§ **Excerpted text**:
··········

Blain Waan Blain Waan - 3 months ago 7
R Question

Simulating two conditional variable with specified means and a correlation using R

This question arose from one of my previous questions where the problem of generating two correlated series was resolved with some limitations. We were trying to produce two correlated series that followed exponential distributions with certain parameters. For example, a variable tr with mean 1 and another variable t with mean 2 with a correlation of -0.5 were required satisfying the condition that t>tr). The following codes were tried in

R
.

rho <- -0.5
mu <- rep(0,2)
Sigma <- matrix(rho, nrow=2, ncol=2) + diag(2)*(1 - rho)

library(MASS)

compute.tr.t <- function(req.n, paccept) {
req.n <- round(req.n / paccept)
rawvars <- mvrnorm(req.n, mu=mu, Sigma=Sigma)
pvars <- pnorm(rawvars)
tr <- qexp(pvars[,1], 1/1)
t <- qexp(pvars[,2], 1/2)
keep <- which(t > tr)
return(data.frame(t=t[keep],tr=tr[keep]))
}

req.n <- n
paccept <- 1
res <- data.frame()

while (req.n > 0) {
new.res <- compute.tr.t(req.n, paccept)
res <- rbind(res, new.res)
req.n <- n - nrow(res)
paccept <- nrow(new.res) / n# updated paccept according to last step
}


The problem that occurred due to pruning data that do not satisfy the condition t>tr:


  1. The means were not preserved.

  2. The correlation was not preserved.



See the output below. It is evident that because of imposing such a condition the locations shift.

mean(res$tr)
[1] 0.4660927
mean(res$t)
[1] 2.859441
print(cor(res$tr,res$t))
[1] -0.237159


My question: is there a way to achieve two correlated and conditional variables (such that t>tr) keeping the series means near to that of the specified means? We may go along with the reduced correlation, but is it possible to at least preserve the means?

Answer

Updated answer every element of t strictly greater than tr:

n     <- 100
rho   <- 0.5
mu    <- rep(0,2)
Sigma <- matrix(rho, nrow=2, ncol=2) + diag(2)*(1 - rho)

library(MASS)

compute.tr.t <- function(req.n, paccept) {
  req.n      <- round(req.n / paccept)
  rawvars    <- mvrnorm(req.n, mu=mu, Sigma=Sigma)
  pvars      <- pnorm(rawvars)
  tr         <- qexp(pvars[,1], 1/1)
  t          <- qexp(pvars[,2], 1/2)
  tr         <- tr[(tr-mean(tr))^2  <.25 ] # can play with this value
  t          <- t[(t-mean(t))^2  <.25 ]
  m          <- min(length(t), length(tr))
  t          <- t[1:m]
  tr         <- tr[1:m]
  return(data.frame(t=t,tr=tr))
}

req.n   <- n
paccept <- 1
res     <- data.frame()

while (req.n > 0) {
  new.res <- compute.tr.t(req.n, paccept)
  res     <- rbind(res, new.res)

··········

§ **Work required**:
Return the passage of the thread on simulating correlated variables in R, starting at "tr <- qexp(pvars[,1], 1/1)" and ending at "n - nrow(res)", copied word for word.

§ **Dataset section**:
··········

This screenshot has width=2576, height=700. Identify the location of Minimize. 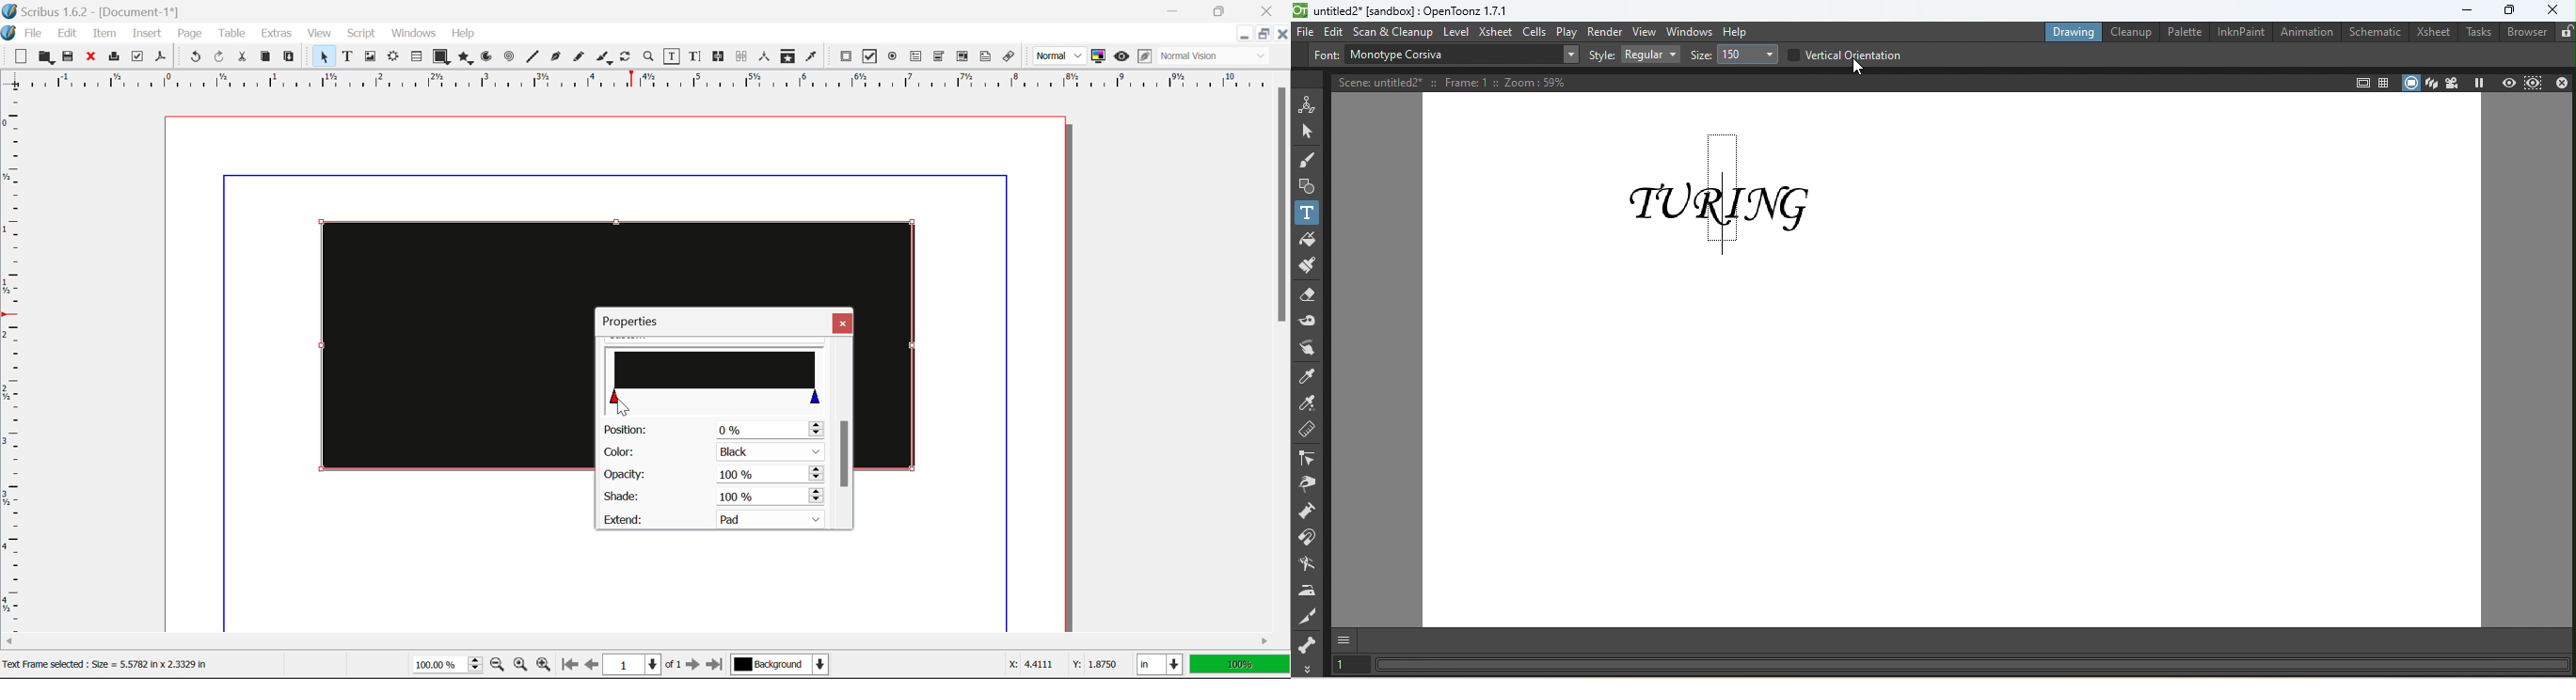
(2457, 9).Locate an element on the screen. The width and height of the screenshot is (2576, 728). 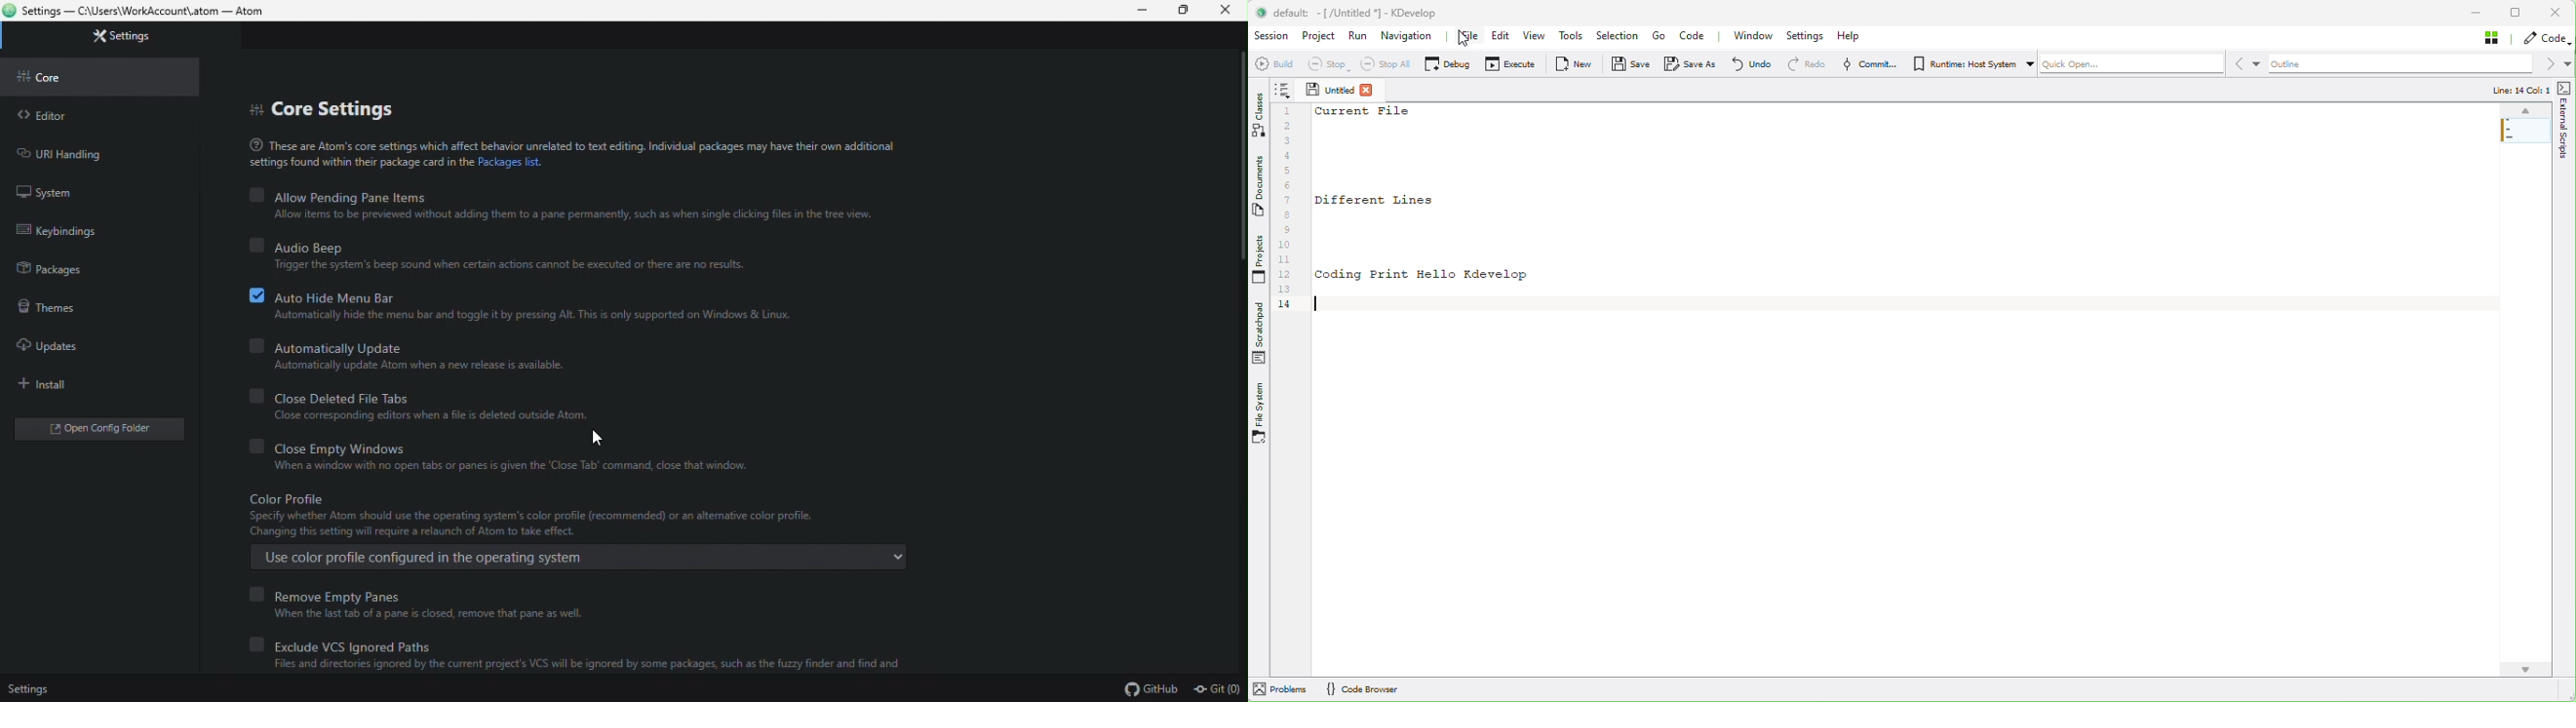
themes is located at coordinates (98, 304).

··········

§ **Reply**:
tr <- qexp(pvars[,1], 1/1)
t <- qexp(pvars[,2], 1/2)
keep <- which(t > tr)
return(data.frame(t=t[keep],tr=tr[keep]))
}

req.n <- n
paccept <- 1
res <- data.frame()

while (req.n > 0) {
new.res <- compute.tr.t(req.n, paccept)
res <- rbind(res, new.res)
req.n <- n - nrow(res)